Sugar producers are bemoaning cheaper smuggled sugar imports from Cambodia for the sector’s massive stockpiles

According to Vietnam Sugar and Sugarcane Association (VSSA), Vietnam produced an estimated 300,000 tonnes of sugar in March, while Vietnam’s sugar inventory is likely to hit 500,000 tonnes by the end of the month.

The association’s general secretary Nguyen Hai said the sugar inventory in the first months of this year had already topped last year’s 300,000 tonnes. Hai told VIR that local sugar firms were struggling and Long My Phat and the Hau Giang Sugar Company had already shut two plants.

“Other plants in Ben Tre, Tra Vinh, Soc Trang and Hiep Hoa have been operating at only moderate levels,” he added.

He said high inventories were the by-product of slow demand and illegally imported sugar from Thailand via Cambodia, which currently accounts for 70-80 per cent market share in the Mekong Delta. He also worried that high inventories would force sugarcane prices down, leaving farmers to suffer.

According to domestic sugar firms, they now suffer losses of over VND1,000 for every kilo they sell. Despite incurring losses, firms cannot lower the price of the sugarcane they buy from local farmers.

The black market in sugar had also damaged tax coffers and unfairly penalised Vietnamese sugar firms, said Nguyen Ba Chu, general director of Bourbon Tay Ninh Corporation, Vietnam’s biggest listed sugar company. 

“While smuggled sugar has no tax, sugar producers in Vietnam have to pay 15 per cent tax including 5 per cent value added tax and 10 per cent corporate income tax.
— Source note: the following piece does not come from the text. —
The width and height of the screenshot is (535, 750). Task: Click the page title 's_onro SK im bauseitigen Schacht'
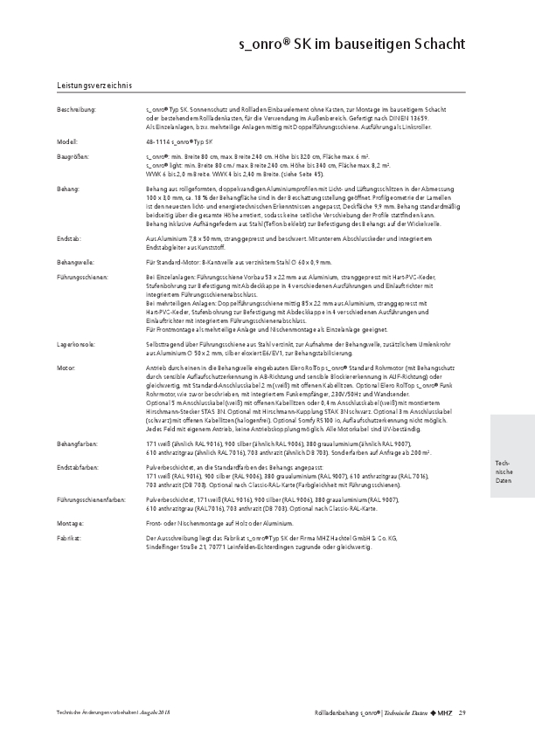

Vietnamese sugarcane costs from $45-$50 per tonne, while in Thailand, India and Cambodia it is only $35-$38 per tonne,” Chu explained

The price of sugar has continuously dropped, sinking to around VND13,000 per kilo wholesale and VND 18,000-VND21,000 a kilo retail while illegally imported sugar costs just VND11,000-VND12,000.

 “Vietnam’s sugar prices are the highest in the world,” Chu said. “However, it is hard to cut as the price is directly related to the life of the sugarcane growers.”

However, general director of Khanh Hoa Sugar Joint Stock Company Do Thanh Liem, who declined to release its inventory, said that in fact the domestic sugar price was out of step with the rest of the region and smuggled imports were hurting the domestic industry.

Last year the Hanoi Stock Exchange-listed Khanh Hoa Sugar Joint Stock Company’s after-tax profits plummeted 67 per cent to VND 39 billion ($1.85 million).

Other listed sugar firms that shared a gloomy year on the markets included Kon Tum Sugar Joint Stock Company and Gia Lai Sugar-Thermal Power Company.

VSAA also estimated that every year, Vietnam was missing out on VND500 billion ($23.8 million) in tax from smuggled sugar.

The Ministry of Industry and Trade earlier this year set a 77,200  tonne annual limit on imported sugar.